> [Written request]: Reproduce every line of the listing below word for word, leaving out the pictures.

(Records from a collection)
=-=-=

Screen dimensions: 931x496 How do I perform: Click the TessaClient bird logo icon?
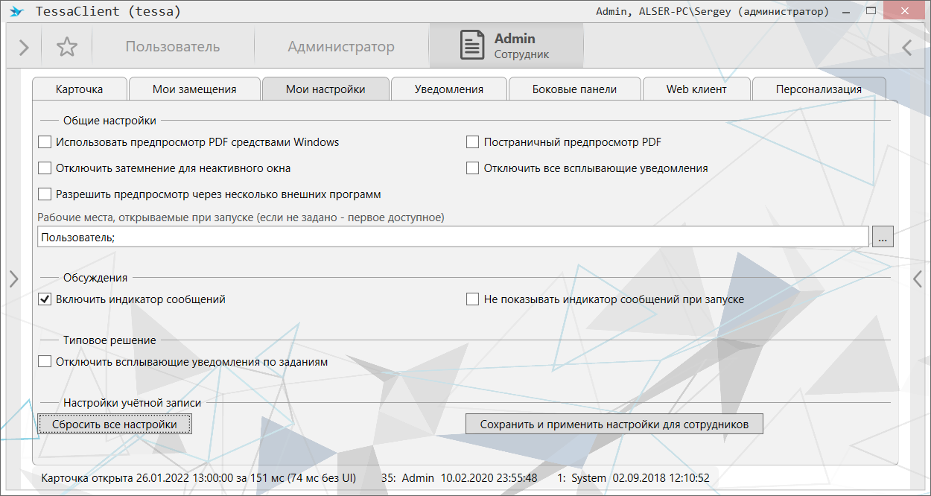pos(16,12)
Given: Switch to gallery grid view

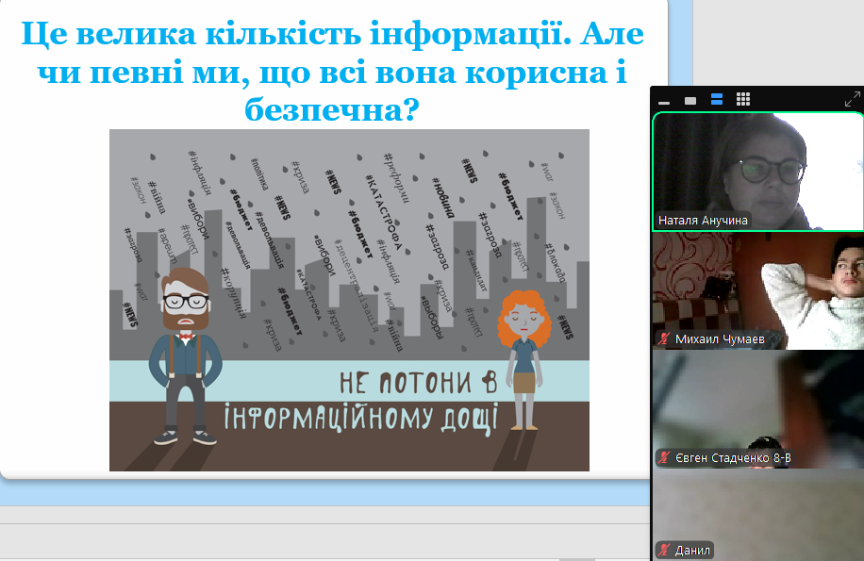Looking at the screenshot, I should [x=743, y=99].
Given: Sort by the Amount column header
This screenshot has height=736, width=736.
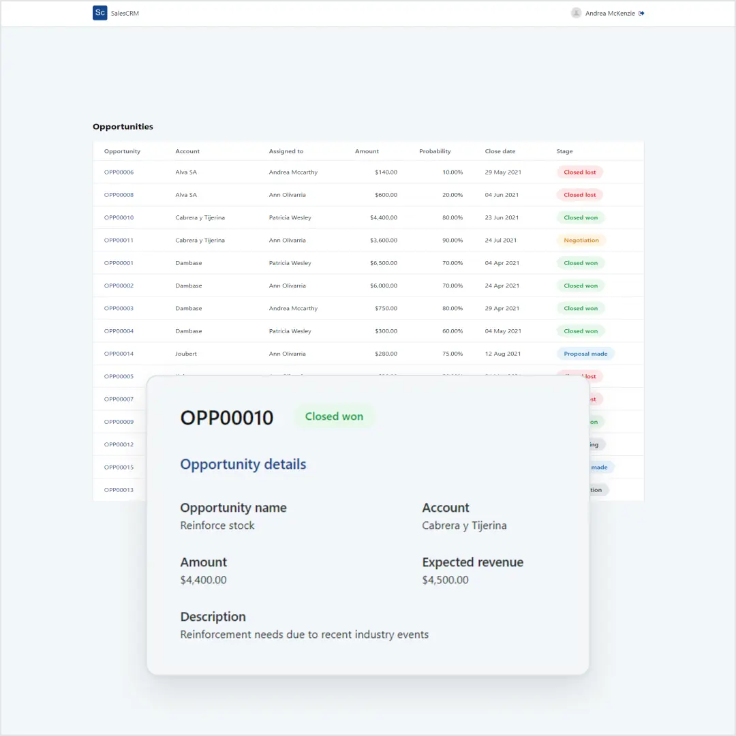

=-=-=

> [Written response]:
Screen dimensions: 931x496 How do I perform: Click the TessaClient bird logo icon?
pos(16,12)
Given: Switch to gallery grid view

Looking at the screenshot, I should [x=743, y=99].
Given: Sort by the Amount column header
This screenshot has height=736, width=736.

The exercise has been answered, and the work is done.